Global economy at risk as Asia, Europe, US slow
Associated Press
WASHINGTON
The global economy’s foundations are weakening, one by one.
Hobbled by Europe’s debt crisis, the world risks being hurt by slowdowns in its economic powerhouses.
The U.S. economy, the world’s largest, had a third-straight month of feeble job growth in May. High-flying economies in China, India and Brazil are slowing, too.
Fears of a global economic downturn have sent investors rushing toward the safest possible investments: U.S. and German government bonds. As a result, the interest rate on the 10-year U.S. Treasury note has hit a record-low 1.46 percent. The rate on the German 10-year bond is even lower: 1.17 percent.
“Treasurys are at 1.46 because people are freaking out,” says Mark Vitner, senior economist at Wells Fargo Economics.
The gravest fear is Europe. The most urgent threat is that in mid-June, Greek voters will reject the terms of a $170 billion bailout — which called for painful budget cuts — and abandon the euro. Yet the global economy’s troubles go beyond Greece. Here’s a look at the global economy’s vital signs:
UNITED STATES
American employers added just 69,000 jobs in May. Since averaging a healthy 252,000 a month from December through February, job growth has slowed to a lackluster average of 96,000 a month.
On Friday, after the government issued the May jobs report, the Dow Jones industrial average sank 275 points. It was the Dow’s biggest loss since November, and it’s now down 0.8 percent for the year.
The dismal news suggested that the U.S. economy is enduring a midyear slump just as in 2010 and 2011.
Unemployment rose to 8.2 percent from 8.1 percent in May as 642,000 more Americans poured into the work force, and only 422,000 more people got jobs.
The jobs report came out a day after the government said the U.S. economy grew at just a 1.9 percent annual rate in the first three months of 2012. That’s a meager pace nearly three years after the recession officially ended in June 2009. And it’s too slow to generate many jobs or to lower the unemployment rate. In good economic times, the rate would be below 6 percent.
EUROPE
Unemployment in the 17 countries that use the euro is at 11 percent, the European Union’s Eurostat office said Friday. It’s the highest rate since the euro was introduced in 1999.
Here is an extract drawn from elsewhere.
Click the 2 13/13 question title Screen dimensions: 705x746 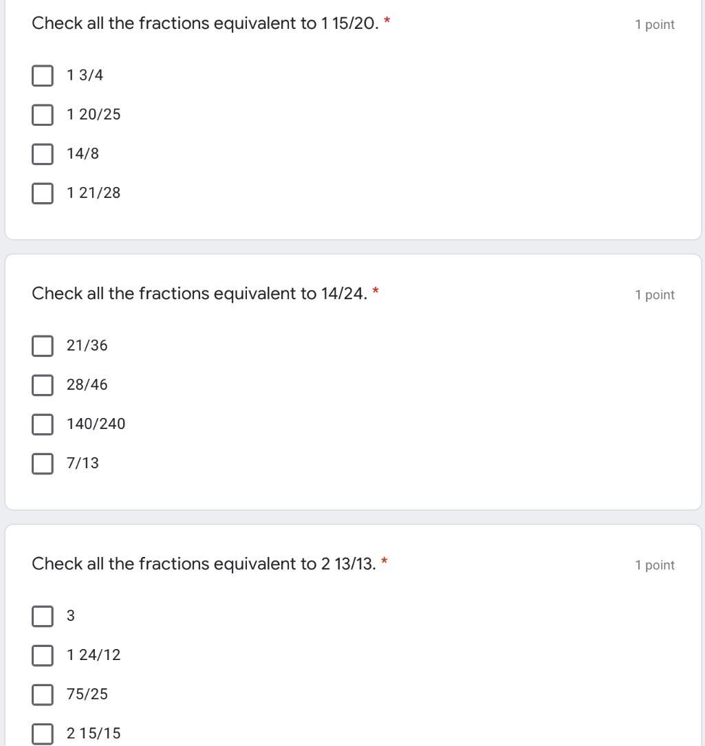click(204, 564)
European countries have been struggling with their debt crisis for three years. Three nations — Greece, Ireland and Portugal — have already required bailouts because of unsustainable levels of debt.
Austerity has been the main prescription for the crisis. But spending cuts and tax increases are causing economies to shrink across the eurozone.
ASIA, SOUTH AMERICA
Since the global recession ended in 2009, the world economy has been fueled by rising powers in the developing world led by China, India and Brazil.
Now, all three are running into trouble.
China’s manufacturing weakened in May, according to surveys out Friday. Factory output was the weakest in three months.
Some economists say China’s economic growth will fall to an 8 percent rate in the April-June quarter. That’s high by Western standards, but it would be the weakest growth for China in nearly three years. In response, China is rolling out an economic stimulus program.
India is suffering an even sharper slowdown. Its economic growth slowed to a 5.3 percent annual rate in the January-March quarter, the lowest in nine years.